Celulares e información personal

Por Juan Manuel Hernández Niebla

“El pueblo es un menor de edad al que hay que llevar de la mano a su destino”. Porfirio Díaz

Bajo el argumento de combatir el secuestro y la extorsión, congreso y gobierno federal publicaron un decreto que obliga a todo usuario de telefonía celular a proveer sus datos biométricos, que incluyen huellas dactilares, reconocimiento facial y del iris, donde en caso de no proporcionarlo provocaría la cancelación del servicio.

La ley ha generado inquietud y preocupación en la población, debido a que existen elementos de inconstitucionalidad por la violación del derecho a la privacidad, incluyendo la posibilidad del uso indebido de estos datos personales, donde la cancelación de la línea constituye igualmente una violación al derecho a la información y a la libre expresión cuando el celular es utilizado para accesar a las redes sociales.

La nueva disposición afecta a más de 120 millones de usuarios, donde adicional a la cancelación de la línea, aquellos usuarios que no proporcionen su información pueden ser sujetos a una multa de 89 mil pesos.

Sólo en naciones autoritarias como Venezuela, Afganistán, Arabia Saudita y China, existen estas bases masivas y centralizadas de información personal como la que México pretende implementar. El gobierno mexicano promete nunca ejercer acciones de espionaje a través de esta información.

Ya se intentó implementar este padrón en 2009, llamado RENAUT, que igualmente buscaba combatir la delincuencia, iniciativa que fue cancelada en 2012 y que culminó en un rotundo fracaso.

El gobierno ha probado tener serias deficiencias en la salvaguarda de sus bases de datos, donde a diferencia de una contraseña, los datos biométricos son inmutables, por lo que, si alguien tiene acceso a esta los mismos, podría utilizarla para acceder a cuentas bancarias y créditos personales. Entre noviembre 2019 y julio 2020, siete dependencias públicas del gobierno federal, incluyendo Pemex, fueron vulneradas por ciber atacantes.

La aplicación de esta nueva ley no garantiza la disminución de las extorsiones, esto debido a que la inmensa mayoría de estos se cometen desde penitenciarias, con celulares que ingresan clandestinamente, con chips “piratas” que se obtienen en el mercado negro, y que con la simple utilización de inhibidores de señal celular se podrían eliminar.

Si a alguien le roban su celular y cometen un delito con éste, no existe claridad de que no vaya a ser culpado del ilícito cometido, donde igualmente autoridades judiciales podrían acceder sin orden judicial y discrecionalmente a la información de la base de datos.

El IFT, órgano regulador en la materia, estima implementar este padrón requerirá más de 700 mdp del erario, acción que representa un contrasentido del gobierno federal, donde los presupuestos en materia de seguridad no han crecido, y durante 2021 se canceló el programa FORTASEG para fortalecimiento policial.

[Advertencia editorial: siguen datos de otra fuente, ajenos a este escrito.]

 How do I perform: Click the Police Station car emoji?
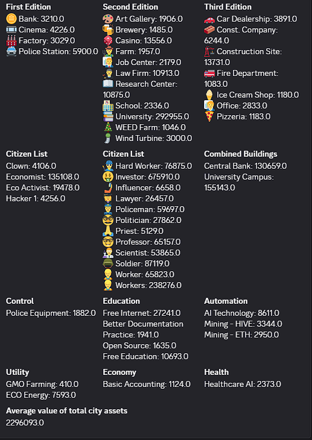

La facultad de perseguir los delitos NO puede darse como una medida en detrimento de los derechos y garantías de las personas e invasión de la privacidad. Proporcionar los datos biométricos colocaría a las personas en una posición de vulnerabilidad en relación a un posible robo de identidad, exponiéndolas a riesgos innecesarios.

La ley pareciera ser mas un instrumento de control gubernamental que de combate a la inseguridad. Un juez ya otorgó el primer amparo en contra, advirtiendo que la obligación de entregar datos personales y biométricos afecta derechos, asegurando igualmente que no necesariamente sirve para perseguir delitos.

Desafortunadamente, la nueva medida parece ser el preludio de una nueva tormenta y lluvia de amparos.